Critics highlight the number of civilian casualties in supposedly “surgical strike” raids, alleging that reliance on remote screens may induce a dehumanizing electronic games mentality in operators, and fear that such clandestine missions could lower the threshold for war — for example in Yemen and Somalia where the US is not involved in any formal conflict.
Philip Alston, a UN human rights special rapporteur, warned last autumn that US use of drones to kill militants in Afghanistan and Pakistan may violate international law. He called on the US to explain the legal basis for killing individuals with its drones.
“More than 40 countries have robotic programs now,” said Noel Sharkey, professor of robotics and artificial intelligence at Sheffield University, England, who is speaking at both conferences this month. “Even Iran has launched a UAV bomber with a range of several hundred miles. These [robotic] systems are difficult to develop, but easy to copy. In the [United ] States, a large proportion of robot making is being moved to Michigan to compensate for the decline in the car industry. Increasingly, [the manufacturers] are talking about the ‘man on the loop,’ where one person can control a swarm of robots. Our biggest concern for the future is autonomous systems that [select] targets themselves.”

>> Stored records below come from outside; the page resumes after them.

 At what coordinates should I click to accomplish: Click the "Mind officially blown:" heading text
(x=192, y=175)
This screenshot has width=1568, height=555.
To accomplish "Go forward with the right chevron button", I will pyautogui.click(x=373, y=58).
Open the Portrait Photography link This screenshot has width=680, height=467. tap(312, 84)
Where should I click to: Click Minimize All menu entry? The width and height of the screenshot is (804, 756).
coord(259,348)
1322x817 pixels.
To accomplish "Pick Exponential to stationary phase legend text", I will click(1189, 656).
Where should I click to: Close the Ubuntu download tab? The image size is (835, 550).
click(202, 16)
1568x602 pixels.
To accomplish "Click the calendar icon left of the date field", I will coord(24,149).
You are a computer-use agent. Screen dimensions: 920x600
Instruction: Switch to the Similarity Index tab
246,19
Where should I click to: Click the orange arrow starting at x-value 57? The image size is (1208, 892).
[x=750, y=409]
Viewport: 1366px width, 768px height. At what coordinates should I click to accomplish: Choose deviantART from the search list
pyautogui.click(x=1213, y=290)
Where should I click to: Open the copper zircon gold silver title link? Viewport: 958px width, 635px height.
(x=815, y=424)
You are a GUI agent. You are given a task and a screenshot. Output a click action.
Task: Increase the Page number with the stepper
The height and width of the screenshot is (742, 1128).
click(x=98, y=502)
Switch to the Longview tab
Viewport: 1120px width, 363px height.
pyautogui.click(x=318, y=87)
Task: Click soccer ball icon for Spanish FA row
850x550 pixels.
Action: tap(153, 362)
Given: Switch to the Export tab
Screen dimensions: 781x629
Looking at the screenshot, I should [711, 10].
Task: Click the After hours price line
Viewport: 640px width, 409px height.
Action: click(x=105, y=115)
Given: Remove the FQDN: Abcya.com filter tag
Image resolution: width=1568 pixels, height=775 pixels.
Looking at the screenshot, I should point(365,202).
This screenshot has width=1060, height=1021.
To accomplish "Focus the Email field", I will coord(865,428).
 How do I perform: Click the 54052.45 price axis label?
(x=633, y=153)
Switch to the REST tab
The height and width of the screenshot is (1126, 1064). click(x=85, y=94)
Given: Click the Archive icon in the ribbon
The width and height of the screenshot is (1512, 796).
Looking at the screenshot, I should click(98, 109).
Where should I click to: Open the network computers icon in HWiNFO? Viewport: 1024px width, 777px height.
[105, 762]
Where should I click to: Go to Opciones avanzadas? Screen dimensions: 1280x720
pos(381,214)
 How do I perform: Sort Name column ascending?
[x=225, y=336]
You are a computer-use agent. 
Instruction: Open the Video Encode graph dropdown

For many scientists, the future potential is most alarming. David Webb, a professor of engineering at Leeds Metropolitan University, England, vice-chair of the UK Campaign for Nuclear Disarmament (CND) and an expert on the militarization of space, addressed the Drone Wars conference in London. “We are only just starting to become aware of the wider issues,” he said. “Robots are [being developed] to make some decisions for themselves. If they kill somebody by mistake, do you put the robot on trial? The idea of having networked UAVs that work in swarms and could be armed has all sorts of implications.”
Dr Steve Wright, a lecturer in applied global ethics at Leeds Metropolitan University who will speak at an ICRAC workshop on the dangers of terrorists obtaining drones, said: “We need a new treaty to limit proliferation. All the arms fairs now are selling UAVs. It’s naive to think they will remain in the hands of governments.”
The UK government has defended the use of RAF-controlled UAVs in Afghanistan. An spokesperson said: “The rules of engagement used for Reaper weapon releases are the same as those used for manned combat aircraft: The weapons are all precision guided and every effort is made to ensure the risk of collateral damage and civilian casualties is minimized. This may include deciding not to release a weapon.”